▶ _Saved entries_

***

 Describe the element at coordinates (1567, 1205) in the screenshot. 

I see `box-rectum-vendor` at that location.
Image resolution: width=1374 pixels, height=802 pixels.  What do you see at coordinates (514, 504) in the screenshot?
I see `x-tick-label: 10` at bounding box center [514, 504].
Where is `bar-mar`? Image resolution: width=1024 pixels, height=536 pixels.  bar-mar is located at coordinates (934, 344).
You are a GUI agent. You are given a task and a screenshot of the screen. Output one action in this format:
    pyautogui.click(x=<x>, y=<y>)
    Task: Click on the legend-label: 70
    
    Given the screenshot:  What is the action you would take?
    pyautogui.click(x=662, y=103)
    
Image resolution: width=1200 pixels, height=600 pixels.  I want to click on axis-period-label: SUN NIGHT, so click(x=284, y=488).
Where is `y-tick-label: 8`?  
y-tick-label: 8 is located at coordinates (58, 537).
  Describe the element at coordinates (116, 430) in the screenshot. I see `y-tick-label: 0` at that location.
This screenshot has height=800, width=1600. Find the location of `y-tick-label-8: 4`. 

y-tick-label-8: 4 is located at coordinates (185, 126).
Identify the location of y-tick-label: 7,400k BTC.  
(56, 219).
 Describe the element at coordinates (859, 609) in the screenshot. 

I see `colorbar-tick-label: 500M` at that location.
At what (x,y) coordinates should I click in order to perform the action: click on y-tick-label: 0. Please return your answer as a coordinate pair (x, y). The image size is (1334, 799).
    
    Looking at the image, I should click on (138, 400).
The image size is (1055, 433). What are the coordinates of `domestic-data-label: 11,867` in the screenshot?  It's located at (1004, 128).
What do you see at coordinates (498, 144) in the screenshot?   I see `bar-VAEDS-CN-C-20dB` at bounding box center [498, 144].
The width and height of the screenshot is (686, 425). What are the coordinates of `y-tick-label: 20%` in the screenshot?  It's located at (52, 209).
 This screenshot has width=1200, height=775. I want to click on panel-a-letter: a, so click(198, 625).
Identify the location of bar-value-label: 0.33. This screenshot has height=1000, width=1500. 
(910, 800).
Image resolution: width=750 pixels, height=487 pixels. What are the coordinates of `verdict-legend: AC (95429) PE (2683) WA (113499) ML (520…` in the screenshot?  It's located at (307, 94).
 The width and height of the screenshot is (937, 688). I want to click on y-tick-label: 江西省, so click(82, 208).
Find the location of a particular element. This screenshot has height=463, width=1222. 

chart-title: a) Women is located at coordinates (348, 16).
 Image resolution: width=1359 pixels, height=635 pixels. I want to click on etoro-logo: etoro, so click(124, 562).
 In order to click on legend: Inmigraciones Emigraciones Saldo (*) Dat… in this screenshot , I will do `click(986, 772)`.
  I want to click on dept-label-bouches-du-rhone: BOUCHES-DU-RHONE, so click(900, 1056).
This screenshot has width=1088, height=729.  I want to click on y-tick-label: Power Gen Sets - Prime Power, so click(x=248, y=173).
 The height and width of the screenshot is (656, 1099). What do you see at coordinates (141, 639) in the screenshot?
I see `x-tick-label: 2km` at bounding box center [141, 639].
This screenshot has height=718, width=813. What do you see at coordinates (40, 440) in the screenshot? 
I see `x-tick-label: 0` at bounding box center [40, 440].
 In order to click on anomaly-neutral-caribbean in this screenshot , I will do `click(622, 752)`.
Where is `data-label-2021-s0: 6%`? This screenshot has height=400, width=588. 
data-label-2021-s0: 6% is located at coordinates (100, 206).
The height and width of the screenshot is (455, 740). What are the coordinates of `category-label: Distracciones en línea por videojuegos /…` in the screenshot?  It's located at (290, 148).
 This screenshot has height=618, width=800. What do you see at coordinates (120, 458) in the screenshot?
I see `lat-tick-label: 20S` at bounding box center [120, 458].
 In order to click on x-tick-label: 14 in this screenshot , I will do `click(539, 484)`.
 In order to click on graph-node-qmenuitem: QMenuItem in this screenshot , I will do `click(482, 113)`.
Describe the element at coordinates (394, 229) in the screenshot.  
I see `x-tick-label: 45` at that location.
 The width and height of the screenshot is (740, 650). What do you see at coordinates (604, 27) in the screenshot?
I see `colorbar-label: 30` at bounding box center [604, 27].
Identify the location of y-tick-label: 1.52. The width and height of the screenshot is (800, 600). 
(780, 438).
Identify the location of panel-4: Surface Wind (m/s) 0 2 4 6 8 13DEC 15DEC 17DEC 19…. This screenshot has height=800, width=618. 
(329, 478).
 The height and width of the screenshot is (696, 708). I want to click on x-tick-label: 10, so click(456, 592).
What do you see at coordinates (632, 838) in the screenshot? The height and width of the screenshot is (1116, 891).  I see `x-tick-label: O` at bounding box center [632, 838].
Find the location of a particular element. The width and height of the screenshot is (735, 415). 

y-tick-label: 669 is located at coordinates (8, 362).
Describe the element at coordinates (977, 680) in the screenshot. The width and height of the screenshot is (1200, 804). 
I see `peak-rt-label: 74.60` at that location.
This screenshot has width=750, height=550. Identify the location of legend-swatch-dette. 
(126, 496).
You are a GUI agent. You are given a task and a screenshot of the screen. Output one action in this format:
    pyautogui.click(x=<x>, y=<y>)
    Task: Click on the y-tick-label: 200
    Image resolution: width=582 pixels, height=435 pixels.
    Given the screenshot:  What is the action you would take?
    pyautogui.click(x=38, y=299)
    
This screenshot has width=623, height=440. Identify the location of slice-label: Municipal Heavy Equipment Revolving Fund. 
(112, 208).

***

Render the items from their first line through the line containing "center [514, 504]." as a Markdown table. Use the columns n and Line, number each row, and omit blank lines.

▶ _Output for this task_
| n | Line |
|---|---|
| 1 |  Describe the element at coordinates (1567, 1205) in the screenshot.  |
| 2 | I see `box-rectum-vendor` at that location. |
| 3 | Image resolution: width=1374 pixels, height=802 pixels.  What do you see at coordinates (514, 504) in the screenshot? |
| 4 | I see `x-tick-label: 10` at bounding box center [514, 504]. |